There’s nothing like a bit of good old-fashioned teamwork to get a job done right. Mont Albert B&W House is the brainchild of three expert teams: Ben Callery Architects, owners and landscape designers Sam and Kirsten Egan, and kitchen manufacturers/cabinetmakers Cantilever Interiors. Together they have fashioned a home and an L-shaped extension conducive to entertaining and outdoor living.
Having three kids under eight meant landscape designers Sam and Kirsten were in need of a house that provided more space than the site’s original brick home. To maximise living space, an extension was added to the rear and comprises an open-plan living, dining and kitchen area, plus a bathroom. The extension facilitates the owners’ desire for a strong connection to the backyard and the northern sunshine. The remainder of the project consisted of the re-working of existing rooms.
Like any residential build, there were certain obstacles Ben Callery Architects needed to overcome in order to achieve the light-filled home the Egans dreamed of. Front and centre was the townhouse development going up directly behind the property. “The raking roof brings in north light and minimises exposure to the apartments at the rear,” architect Ben says. “The windows around the perimeter of the living areas connect the living zones with the backyard.”

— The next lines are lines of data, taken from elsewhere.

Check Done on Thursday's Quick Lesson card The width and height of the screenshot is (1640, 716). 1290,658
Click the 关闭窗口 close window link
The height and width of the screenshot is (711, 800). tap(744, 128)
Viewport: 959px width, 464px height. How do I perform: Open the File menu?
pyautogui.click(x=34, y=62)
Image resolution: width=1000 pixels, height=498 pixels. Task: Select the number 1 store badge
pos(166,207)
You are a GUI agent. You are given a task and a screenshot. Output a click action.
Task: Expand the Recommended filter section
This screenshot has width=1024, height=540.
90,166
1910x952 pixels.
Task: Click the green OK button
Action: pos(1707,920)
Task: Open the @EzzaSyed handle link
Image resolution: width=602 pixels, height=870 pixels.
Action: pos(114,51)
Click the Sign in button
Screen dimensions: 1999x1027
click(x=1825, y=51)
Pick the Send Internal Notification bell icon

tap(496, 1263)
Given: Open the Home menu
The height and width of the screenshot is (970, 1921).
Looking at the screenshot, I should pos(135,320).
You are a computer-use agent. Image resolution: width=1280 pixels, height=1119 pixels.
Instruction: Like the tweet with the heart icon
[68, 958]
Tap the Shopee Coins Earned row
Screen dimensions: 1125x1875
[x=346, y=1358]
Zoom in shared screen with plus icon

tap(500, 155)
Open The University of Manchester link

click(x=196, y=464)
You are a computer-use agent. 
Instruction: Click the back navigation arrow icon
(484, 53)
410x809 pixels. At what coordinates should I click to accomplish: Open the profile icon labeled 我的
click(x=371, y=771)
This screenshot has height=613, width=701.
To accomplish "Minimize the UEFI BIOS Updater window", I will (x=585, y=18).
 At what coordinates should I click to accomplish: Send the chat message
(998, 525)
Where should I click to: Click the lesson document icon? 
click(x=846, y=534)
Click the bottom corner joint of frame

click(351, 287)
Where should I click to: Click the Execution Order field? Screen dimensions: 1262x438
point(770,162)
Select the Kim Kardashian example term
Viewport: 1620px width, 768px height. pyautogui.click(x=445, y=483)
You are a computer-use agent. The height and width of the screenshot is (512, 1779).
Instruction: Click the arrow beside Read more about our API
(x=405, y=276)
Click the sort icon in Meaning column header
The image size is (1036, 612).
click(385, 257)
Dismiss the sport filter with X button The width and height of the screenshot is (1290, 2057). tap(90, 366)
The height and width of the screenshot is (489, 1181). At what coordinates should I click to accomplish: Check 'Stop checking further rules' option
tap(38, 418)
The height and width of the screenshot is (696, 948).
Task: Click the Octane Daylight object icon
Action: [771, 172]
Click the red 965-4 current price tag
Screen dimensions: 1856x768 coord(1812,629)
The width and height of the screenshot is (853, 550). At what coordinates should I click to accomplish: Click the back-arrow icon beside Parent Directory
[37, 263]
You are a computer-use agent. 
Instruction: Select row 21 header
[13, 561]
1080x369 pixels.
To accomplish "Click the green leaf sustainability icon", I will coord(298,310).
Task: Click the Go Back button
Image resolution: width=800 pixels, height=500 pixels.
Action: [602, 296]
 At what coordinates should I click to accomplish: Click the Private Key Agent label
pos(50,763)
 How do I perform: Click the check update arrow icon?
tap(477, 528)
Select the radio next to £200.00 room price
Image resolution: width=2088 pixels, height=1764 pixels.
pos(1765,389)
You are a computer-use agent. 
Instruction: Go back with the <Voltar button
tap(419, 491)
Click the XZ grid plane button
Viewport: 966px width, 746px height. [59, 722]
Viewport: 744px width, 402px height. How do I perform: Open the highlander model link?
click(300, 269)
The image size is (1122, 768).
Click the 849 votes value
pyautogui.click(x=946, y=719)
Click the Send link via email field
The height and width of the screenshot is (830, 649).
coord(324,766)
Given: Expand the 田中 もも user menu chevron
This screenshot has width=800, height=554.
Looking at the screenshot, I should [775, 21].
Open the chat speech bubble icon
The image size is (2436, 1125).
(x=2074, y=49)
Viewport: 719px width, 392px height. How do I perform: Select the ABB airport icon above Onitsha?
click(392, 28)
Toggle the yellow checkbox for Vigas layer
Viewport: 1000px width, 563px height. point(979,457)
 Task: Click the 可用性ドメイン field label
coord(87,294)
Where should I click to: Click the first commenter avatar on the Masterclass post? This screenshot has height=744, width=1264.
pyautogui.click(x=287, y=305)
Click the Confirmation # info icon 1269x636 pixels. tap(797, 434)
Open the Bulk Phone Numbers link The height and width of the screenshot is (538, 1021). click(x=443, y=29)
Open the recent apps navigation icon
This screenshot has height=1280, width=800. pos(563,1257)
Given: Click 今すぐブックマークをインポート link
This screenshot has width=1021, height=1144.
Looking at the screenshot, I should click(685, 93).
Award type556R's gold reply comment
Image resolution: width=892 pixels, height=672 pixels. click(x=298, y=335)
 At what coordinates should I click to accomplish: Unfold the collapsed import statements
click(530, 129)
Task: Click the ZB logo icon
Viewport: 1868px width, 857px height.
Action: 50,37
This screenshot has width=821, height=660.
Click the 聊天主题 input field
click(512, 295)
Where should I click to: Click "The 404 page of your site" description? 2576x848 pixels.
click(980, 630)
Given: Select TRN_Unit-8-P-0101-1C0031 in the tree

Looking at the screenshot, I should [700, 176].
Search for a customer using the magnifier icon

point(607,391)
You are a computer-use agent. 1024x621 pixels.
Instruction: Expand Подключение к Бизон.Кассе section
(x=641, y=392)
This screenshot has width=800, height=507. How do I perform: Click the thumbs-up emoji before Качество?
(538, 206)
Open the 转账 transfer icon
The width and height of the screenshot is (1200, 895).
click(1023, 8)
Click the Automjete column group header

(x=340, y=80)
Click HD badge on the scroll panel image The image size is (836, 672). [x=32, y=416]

With a configuration that saw the hand-crafted kitchen and adjoining dining space connected to an outdoor dining area, privacy was pivotal, but not at the expense of natural light.
Enhancing the natural northern light is a monochromatic interior design and a restrained, yet comfortable, material palette. This includes concrete flooring and black-stained timber cladding. Pops of white (as seen in the white window frames) accentuate the handful of highlight colours. “We wanted to highlight the green of the landscape (designed by our clients) and the light timber that is a feature of the cabinetry by Cantilever Interiors,” says Ben, revealing his favourite part of the project is the plywood ceiling. “The plywood creates a warm glow when it reflects sunlight off the lower roof next to it and bounces that light back down into the living rooms.”
Oriented to catch winter sunshine, the house boasts louvre windows that can be opened to capitalise on natural ventilation and cooling breezes, making the entire structure surprisingly energy efficient. Another of the home’s energy-saving characteristics is the concrete floor, which provides thermal mass to help maintain stable temperatures.
Mont Albert B&W House is a testament to teamwork. It is an understated and contemporary family abode with a palpable connection to its environment and a design ethos that will age well as the years trickle by.